Selected extract:
------------------------------------------------------------

Poor summer for Taranaki freshwater swimming holes

The number of freshwater samples at Taranaki swimming holes reaching an “alert” or “action” status for E coli contamination last summer is among the highest ever recorded.

Taranaki Regional Council’s freshwater quality report for the 2018-2019 season found 39 percent of samples taken from 16 different sites were at alert or action status.

It continues a poor run of similar results since 2016 all at a level which had been only been seen sporadically previously in 2008-2009, 2004 and 1997.

Environment director Gary Bedford acknowledged it had not been a good summer season.

At a policy and planning meeting today Mr Beford reminded his colleagues that the samples indicated a risk level and that “action” was the only category for which swimming was not recommended.

He said overall 79 percent of samples met the national swimming guidelines.

Of the 21 percent that did not – almost half came from just two sites – the Te Henui and Waiwhakaiho river mouths in urban New Plymouth, where birds were blamed for the high bacteria count.

The Waiwhakaiho River fell from 94 percent compliant at Merrilands Domain, in upper urban New Plymouth, to just 30 percent compliant adjacent to Lake Rotomanu, just above its mouth.

Over the long term, there were clear indications of deterioration in the Te Henui Stream and the lower Waiwhakaiho River, the report said.

The New Plymouth District Council has erected permanent health warning signs – at the direction of Taranaki District Health Board – following past recordings of ‘action’ levels at the lower Waiwhakaiho River and Te Henui Stream sites, and of ‘alert’ levels at Waitara.

According to the report, temporary signage was required during the summer season at Lake Rotomanu and Lake Opunake, Timaru Stream and the Oakura, Kaupokonui, upper Patea and lower Waingongoro river sites following single sample ‘action’ recordings, but single sample ‘alert’ level recordings at other sites were not necessarily sign-posted.

Mr Bedford said there had been a notable increase in the frequency of ‘action’ level recordings at Lake Opunake, while there was a significant improvement in the Waingongoro River at Eltham camp.

Cyanobacteria blooms were recorded at Lake Rotomanu over two months from mid-November – a shorter duration than in the previous season – and at Lake Rotokare in December and January.

Warning signs were posted at the mouth of the Kaupokonui River when the ‘action’ level for exposed mats of cyanobacteria was exceeded in November, to avoid potential risk to children or dogs.

------------------------------------------------------------

Tasks to carry out:
[a] Answer these questions from the article on Taranaki swimming holes, one answer per line:
(i) What percentage of samples met the national swimming guidelines?
(ii) Which two sites accounted for almost half of the samples that did not meet them?
(iii) In which months were cyanobacteria blooms recorded at Lake Rotokare?
[b] Based on the article on Taranaki swimming holes, why were warning signs posted at the mouth of the Kaupokonui River? Answer in one to three sentences.
[c] Reproduce the article on Taranaki swimming holes between "It continues a" and "above its mouth.", inclusive, replacing "compliant" with "in compliance" wherever it appears.

------------------------------------------------------------

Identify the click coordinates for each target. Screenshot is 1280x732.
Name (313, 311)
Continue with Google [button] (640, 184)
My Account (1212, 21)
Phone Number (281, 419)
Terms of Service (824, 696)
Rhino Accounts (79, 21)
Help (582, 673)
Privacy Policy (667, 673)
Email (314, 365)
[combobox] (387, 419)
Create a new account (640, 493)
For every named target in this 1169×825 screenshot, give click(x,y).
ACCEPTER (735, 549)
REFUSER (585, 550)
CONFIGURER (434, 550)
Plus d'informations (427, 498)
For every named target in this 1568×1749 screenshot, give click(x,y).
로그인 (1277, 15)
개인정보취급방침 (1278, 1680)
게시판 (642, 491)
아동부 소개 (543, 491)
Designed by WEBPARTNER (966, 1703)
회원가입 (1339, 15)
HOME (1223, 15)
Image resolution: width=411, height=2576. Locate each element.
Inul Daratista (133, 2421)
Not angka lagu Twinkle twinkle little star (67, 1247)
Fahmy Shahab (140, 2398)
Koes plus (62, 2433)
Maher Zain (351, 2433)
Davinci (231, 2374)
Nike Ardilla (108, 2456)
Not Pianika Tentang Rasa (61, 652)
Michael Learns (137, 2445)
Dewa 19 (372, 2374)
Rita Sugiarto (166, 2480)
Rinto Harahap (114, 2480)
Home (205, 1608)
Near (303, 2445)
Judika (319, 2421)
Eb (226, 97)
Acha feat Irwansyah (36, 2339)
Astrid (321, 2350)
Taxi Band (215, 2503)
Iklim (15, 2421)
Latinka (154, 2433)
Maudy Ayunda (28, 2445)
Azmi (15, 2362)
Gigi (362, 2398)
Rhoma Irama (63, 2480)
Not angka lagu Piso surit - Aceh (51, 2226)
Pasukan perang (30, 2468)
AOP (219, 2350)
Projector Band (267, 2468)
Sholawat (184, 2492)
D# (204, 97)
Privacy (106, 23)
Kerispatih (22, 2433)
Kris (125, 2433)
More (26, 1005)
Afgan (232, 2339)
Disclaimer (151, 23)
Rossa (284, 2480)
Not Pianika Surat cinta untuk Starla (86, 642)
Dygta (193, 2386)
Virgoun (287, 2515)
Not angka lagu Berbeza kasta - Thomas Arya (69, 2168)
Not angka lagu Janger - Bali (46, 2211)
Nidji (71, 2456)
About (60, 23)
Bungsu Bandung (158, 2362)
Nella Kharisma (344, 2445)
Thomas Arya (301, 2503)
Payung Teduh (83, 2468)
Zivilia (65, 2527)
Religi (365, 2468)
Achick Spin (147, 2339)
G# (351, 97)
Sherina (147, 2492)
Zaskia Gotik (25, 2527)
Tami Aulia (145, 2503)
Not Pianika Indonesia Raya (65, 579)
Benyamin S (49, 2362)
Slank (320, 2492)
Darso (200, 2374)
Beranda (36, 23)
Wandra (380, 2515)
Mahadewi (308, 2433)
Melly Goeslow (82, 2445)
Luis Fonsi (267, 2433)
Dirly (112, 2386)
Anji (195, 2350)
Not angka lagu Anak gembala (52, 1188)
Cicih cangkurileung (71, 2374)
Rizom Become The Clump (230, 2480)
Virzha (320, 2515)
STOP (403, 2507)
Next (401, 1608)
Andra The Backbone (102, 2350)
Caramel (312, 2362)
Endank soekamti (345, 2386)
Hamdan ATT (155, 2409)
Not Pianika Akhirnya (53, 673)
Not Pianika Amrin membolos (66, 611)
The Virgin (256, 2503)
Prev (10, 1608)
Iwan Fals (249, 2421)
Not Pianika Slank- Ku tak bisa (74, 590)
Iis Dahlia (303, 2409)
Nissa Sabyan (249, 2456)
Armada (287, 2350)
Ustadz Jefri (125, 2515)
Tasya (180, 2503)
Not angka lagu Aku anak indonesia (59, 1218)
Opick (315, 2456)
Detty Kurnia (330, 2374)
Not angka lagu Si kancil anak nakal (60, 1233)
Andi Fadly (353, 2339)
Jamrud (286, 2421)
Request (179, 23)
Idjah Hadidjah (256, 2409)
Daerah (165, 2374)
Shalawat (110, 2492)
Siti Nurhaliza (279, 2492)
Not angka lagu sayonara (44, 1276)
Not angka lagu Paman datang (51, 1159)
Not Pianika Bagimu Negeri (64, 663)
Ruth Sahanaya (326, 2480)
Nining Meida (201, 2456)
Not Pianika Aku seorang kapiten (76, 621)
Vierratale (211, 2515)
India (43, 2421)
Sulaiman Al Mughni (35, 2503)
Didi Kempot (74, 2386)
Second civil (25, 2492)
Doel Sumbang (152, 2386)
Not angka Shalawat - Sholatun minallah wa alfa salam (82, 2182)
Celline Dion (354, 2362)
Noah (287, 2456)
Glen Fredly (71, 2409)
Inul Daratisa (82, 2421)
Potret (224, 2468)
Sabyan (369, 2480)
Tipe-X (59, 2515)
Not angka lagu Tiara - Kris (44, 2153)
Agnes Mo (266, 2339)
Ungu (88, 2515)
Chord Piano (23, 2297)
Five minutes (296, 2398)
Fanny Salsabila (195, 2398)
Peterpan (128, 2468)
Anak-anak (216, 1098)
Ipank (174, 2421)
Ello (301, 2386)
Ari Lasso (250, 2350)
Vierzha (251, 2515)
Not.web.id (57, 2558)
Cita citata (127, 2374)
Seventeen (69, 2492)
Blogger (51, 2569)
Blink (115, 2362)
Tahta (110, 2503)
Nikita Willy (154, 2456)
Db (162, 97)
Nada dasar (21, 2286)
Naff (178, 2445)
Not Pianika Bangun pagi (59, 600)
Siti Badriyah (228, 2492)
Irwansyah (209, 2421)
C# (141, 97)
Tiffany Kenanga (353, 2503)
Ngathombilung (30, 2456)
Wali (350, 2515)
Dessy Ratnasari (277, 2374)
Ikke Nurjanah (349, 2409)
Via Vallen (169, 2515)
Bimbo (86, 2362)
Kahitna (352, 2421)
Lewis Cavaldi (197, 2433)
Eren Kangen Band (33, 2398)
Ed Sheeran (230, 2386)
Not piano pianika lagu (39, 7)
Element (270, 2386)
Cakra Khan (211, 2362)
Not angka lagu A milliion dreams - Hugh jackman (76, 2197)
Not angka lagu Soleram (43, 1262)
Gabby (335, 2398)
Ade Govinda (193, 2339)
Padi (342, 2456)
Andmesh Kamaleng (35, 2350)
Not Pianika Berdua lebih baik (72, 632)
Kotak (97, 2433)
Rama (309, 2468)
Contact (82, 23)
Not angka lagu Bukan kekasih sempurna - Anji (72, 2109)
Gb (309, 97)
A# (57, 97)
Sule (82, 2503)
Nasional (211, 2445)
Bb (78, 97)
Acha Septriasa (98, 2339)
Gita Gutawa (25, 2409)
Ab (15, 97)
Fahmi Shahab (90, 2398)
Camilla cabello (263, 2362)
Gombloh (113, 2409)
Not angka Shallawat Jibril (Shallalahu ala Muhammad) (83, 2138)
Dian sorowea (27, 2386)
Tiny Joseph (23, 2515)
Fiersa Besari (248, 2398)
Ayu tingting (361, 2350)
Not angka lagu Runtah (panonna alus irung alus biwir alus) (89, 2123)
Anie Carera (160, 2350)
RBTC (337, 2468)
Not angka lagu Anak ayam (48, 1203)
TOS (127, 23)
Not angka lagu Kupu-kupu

------------------------------------------------------------

Answers below:
[a]
(i) 79 percent
(ii) The Te Henui and Waiwhakaiho river mouths in urban New Plymouth
(iii) December and January

[b] The 'action' level for exposed mats of cyanobacteria was exceeded there in November. The signs were posted to avoid potential risk to children or dogs.

[c]
It continues a poor run of similar results since 2016 all at a level which had been only been seen sporadically previously in 2008-2009, 2004 and 1997.

Environment director Gary Bedford acknowledged it had not been a good summer season.

At a policy and planning meeting today Mr Beford reminded his colleagues that the samples indicated a risk level and that “action” was the only category for which swimming was not recommended.

He said overall 79 percent of samples met the national swimming guidelines.

Of the 21 percent that did not – almost half came from just two sites – the Te Henui and Waiwhakaiho river mouths in urban New Plymouth, where birds were blamed for the high bacteria count.

The Waiwhakaiho River fell from 94 percent in compliance at Merrilands Domain, in upper urban New Plymouth, to just 30 percent in compliance adjacent to Lake Rotomanu, just above its mouth.